## EXERCISE AIM
At the line containing "The width and height of the screenshot is (512, 512).", start repeating the entries exactly, and continue through the last line.

## Saved entries
========================
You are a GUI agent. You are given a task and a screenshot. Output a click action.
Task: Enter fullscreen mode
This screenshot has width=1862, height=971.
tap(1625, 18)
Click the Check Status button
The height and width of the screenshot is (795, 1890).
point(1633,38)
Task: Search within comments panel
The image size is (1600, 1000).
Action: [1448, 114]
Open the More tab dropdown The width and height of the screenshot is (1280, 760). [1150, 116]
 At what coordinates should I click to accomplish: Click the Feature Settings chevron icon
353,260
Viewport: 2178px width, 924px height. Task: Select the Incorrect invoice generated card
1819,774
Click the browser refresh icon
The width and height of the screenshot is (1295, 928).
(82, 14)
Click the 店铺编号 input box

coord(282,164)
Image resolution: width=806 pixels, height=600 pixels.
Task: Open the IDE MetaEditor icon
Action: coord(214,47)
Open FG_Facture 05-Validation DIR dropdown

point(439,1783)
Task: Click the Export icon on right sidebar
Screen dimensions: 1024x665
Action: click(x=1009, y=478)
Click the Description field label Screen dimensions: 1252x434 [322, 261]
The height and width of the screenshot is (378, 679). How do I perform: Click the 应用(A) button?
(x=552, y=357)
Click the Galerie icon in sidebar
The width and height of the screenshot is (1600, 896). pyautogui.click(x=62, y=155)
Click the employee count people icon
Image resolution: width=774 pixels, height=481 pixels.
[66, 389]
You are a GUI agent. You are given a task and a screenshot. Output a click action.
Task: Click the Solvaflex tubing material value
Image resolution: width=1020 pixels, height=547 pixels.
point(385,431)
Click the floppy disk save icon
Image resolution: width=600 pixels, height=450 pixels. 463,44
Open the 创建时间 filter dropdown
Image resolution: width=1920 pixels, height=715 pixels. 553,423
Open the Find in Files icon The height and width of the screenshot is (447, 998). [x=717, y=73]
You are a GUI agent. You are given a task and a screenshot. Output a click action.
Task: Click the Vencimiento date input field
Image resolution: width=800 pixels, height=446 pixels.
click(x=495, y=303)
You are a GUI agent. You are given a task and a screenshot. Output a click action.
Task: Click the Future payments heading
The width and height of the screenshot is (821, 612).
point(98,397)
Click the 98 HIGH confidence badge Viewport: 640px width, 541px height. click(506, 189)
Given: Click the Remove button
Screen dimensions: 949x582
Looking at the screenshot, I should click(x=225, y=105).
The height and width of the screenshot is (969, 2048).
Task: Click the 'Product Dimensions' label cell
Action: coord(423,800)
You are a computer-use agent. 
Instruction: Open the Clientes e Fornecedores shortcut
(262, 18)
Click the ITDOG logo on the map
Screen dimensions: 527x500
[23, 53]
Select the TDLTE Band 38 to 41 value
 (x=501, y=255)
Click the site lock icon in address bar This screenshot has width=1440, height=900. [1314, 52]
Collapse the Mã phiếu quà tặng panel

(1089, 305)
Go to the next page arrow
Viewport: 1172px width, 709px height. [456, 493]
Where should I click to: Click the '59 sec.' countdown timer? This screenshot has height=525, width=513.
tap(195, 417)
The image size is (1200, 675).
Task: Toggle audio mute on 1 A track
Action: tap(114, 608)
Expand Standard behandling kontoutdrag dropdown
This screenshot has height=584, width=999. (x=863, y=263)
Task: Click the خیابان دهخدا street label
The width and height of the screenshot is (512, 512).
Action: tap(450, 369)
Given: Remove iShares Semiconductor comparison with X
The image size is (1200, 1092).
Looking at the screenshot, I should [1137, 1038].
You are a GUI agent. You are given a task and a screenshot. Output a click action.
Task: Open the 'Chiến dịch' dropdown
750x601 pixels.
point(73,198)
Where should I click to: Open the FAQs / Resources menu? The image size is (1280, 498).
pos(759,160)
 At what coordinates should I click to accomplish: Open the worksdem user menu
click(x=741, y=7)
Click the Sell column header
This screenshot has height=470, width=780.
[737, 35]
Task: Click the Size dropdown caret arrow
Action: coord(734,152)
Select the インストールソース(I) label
========================
## ANSWER FOR THIS EXERCISE
The width and height of the screenshot is (512, 512).
Action: tap(450, 369)
Given: Remove iShares Semiconductor comparison with X
The image size is (1200, 1092).
Looking at the screenshot, I should [1137, 1038].
You are a GUI agent. You are given a task and a screenshot. Output a click action.
Task: Open the 'Chiến dịch' dropdown
750x601 pixels.
point(73,198)
Where should I click to: Open the FAQs / Resources menu? The image size is (1280, 498).
pos(759,160)
 At what coordinates should I click to accomplish: Open the worksdem user menu
click(x=741, y=7)
Click the Sell column header
This screenshot has height=470, width=780.
[737, 35]
Task: Click the Size dropdown caret arrow
Action: coord(734,152)
Select the インストールソース(I) label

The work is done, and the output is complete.